### Given records

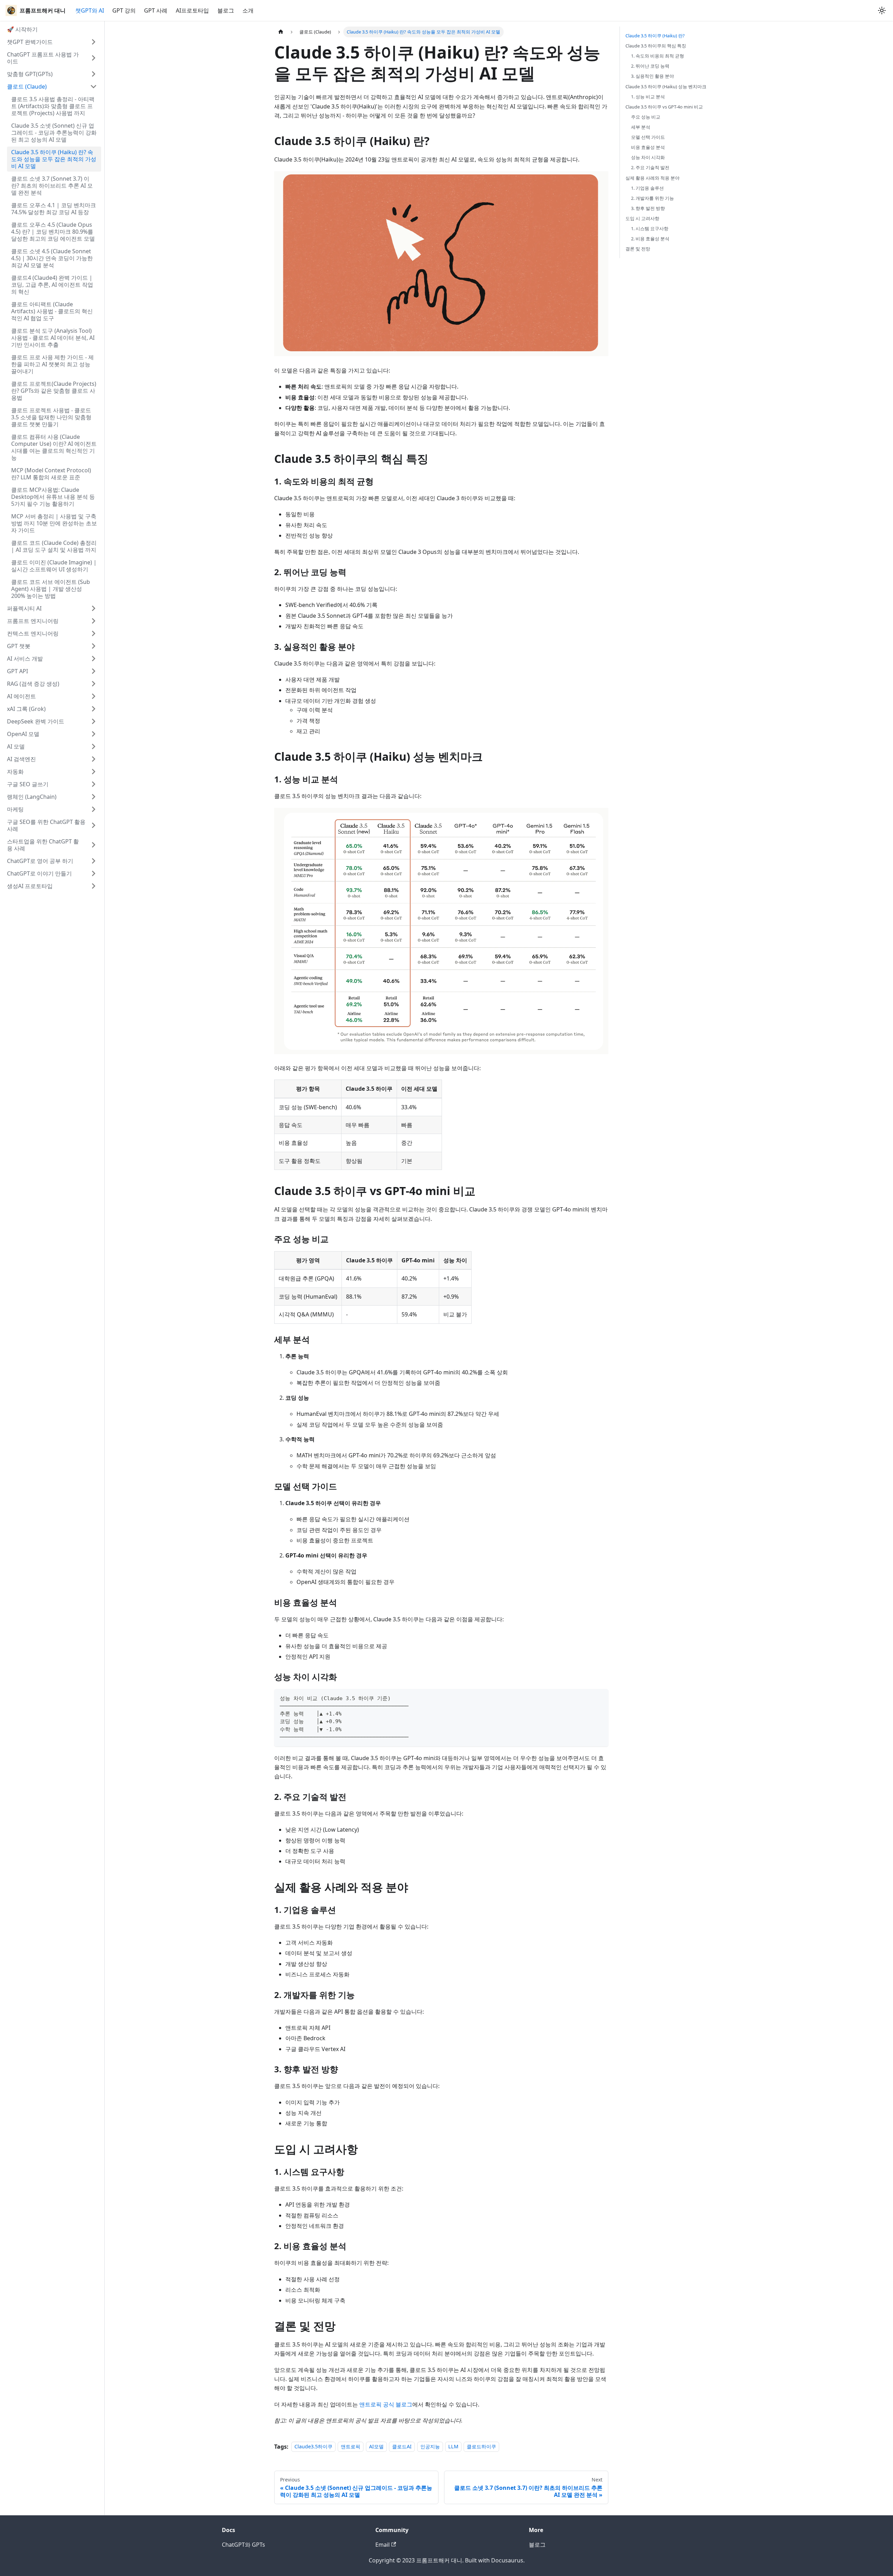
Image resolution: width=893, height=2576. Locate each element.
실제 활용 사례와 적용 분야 (652, 178)
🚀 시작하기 (22, 29)
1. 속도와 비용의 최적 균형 (657, 56)
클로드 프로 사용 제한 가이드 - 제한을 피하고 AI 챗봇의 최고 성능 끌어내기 (52, 364)
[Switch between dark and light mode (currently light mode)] (881, 10)
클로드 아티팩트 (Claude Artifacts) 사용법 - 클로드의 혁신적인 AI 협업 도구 (52, 311)
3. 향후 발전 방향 (648, 208)
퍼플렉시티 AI (24, 608)
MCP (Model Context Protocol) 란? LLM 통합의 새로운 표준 (51, 473)
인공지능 (430, 2446)
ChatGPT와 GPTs (243, 2544)
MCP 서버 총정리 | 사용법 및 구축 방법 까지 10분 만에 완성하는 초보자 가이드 (54, 523)
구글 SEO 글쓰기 (27, 784)
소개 (248, 10)
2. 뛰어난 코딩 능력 (650, 66)
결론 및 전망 (637, 249)
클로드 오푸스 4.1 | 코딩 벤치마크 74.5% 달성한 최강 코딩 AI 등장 (53, 208)
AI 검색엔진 (21, 759)
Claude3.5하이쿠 (313, 2446)
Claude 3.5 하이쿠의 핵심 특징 (655, 46)
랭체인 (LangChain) (32, 797)
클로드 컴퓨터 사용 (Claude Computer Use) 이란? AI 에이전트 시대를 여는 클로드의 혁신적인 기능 (54, 447)
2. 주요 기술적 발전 (650, 167)
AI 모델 (16, 746)
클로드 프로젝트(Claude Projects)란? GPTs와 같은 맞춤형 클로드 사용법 (53, 390)
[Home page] (280, 32)
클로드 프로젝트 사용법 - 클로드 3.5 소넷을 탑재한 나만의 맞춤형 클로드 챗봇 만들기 (51, 417)
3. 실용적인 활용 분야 (652, 76)
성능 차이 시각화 (648, 157)
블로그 (225, 10)
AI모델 (376, 2446)
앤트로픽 (350, 2446)
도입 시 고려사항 (642, 218)
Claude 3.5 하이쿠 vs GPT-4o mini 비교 (664, 107)
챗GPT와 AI (89, 10)
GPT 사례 (155, 10)
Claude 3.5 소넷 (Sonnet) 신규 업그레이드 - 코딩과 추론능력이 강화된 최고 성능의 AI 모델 (54, 132)
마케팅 (15, 809)
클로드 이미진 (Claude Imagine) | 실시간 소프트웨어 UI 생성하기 (54, 565)
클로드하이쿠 (481, 2446)
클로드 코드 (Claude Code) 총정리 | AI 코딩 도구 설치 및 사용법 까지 (54, 546)
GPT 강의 (124, 10)
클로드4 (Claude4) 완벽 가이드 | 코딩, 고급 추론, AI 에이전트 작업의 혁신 (52, 284)
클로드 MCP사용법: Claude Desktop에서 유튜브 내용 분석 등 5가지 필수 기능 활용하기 (53, 497)
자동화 (15, 771)
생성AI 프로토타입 (30, 886)
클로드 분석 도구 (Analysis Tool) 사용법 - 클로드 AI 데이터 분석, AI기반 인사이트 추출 (53, 337)
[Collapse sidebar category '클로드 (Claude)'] (93, 86)
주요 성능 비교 (645, 117)
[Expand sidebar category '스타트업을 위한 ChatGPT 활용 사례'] (93, 845)
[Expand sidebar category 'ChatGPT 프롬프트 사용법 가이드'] (93, 58)
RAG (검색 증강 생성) (33, 684)
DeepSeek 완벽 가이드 (35, 721)
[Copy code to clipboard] (600, 1697)
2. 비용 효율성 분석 (650, 238)
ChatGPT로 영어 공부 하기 (40, 861)
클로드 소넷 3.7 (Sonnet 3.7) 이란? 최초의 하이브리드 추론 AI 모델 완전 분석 (52, 185)
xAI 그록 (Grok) (26, 709)
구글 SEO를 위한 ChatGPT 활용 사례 (46, 825)
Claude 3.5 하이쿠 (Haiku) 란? (655, 35)
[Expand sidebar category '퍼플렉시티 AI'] (93, 608)
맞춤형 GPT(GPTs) (30, 74)
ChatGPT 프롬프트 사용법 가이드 (43, 58)
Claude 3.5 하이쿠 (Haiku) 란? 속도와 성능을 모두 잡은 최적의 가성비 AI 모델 (53, 159)
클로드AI (402, 2446)
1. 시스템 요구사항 (649, 228)
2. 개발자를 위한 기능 (652, 198)
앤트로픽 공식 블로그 (385, 2404)
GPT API (17, 671)
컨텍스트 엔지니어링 (33, 633)
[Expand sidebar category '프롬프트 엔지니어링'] (93, 620)
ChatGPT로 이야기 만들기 (39, 873)
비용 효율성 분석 (648, 147)
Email (382, 2544)
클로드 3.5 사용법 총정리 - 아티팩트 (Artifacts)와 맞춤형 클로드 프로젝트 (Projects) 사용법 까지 (53, 106)
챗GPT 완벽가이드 (30, 42)
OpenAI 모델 (23, 734)
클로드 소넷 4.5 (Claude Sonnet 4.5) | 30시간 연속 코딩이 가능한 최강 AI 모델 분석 (52, 258)
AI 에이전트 (21, 696)
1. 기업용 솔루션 (647, 188)
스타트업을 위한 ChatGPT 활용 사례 (43, 845)
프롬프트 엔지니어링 (33, 621)
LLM (453, 2446)
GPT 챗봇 (18, 646)
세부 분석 (640, 127)
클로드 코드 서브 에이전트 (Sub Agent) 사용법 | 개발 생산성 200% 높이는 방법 (50, 589)
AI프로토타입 (192, 10)
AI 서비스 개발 (25, 658)
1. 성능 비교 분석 (648, 96)
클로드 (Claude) (27, 86)
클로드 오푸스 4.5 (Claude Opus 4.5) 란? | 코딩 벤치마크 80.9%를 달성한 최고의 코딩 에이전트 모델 (53, 231)
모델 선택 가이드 (648, 137)
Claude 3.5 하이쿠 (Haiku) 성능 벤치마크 (665, 86)
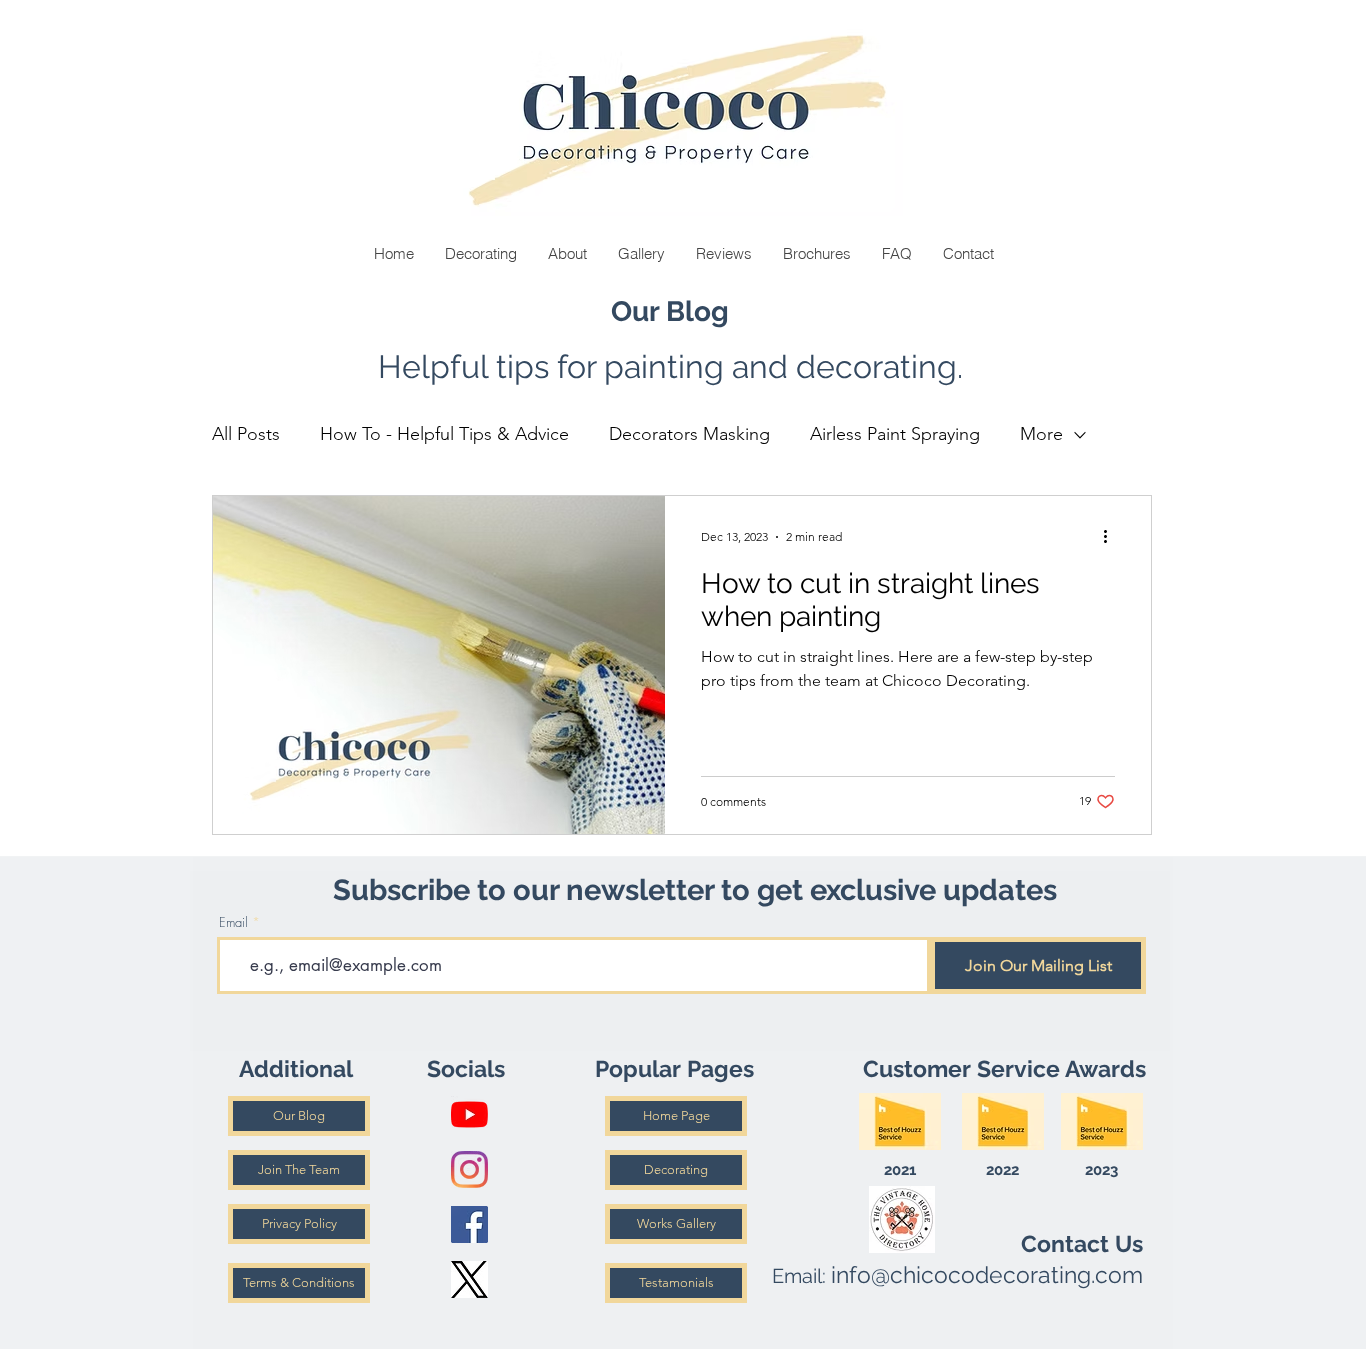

######

_Exercise directions_
Using the records above, say how many lines include the string "Artifacts". Only the number is wanted.

_Answer to the problem_
2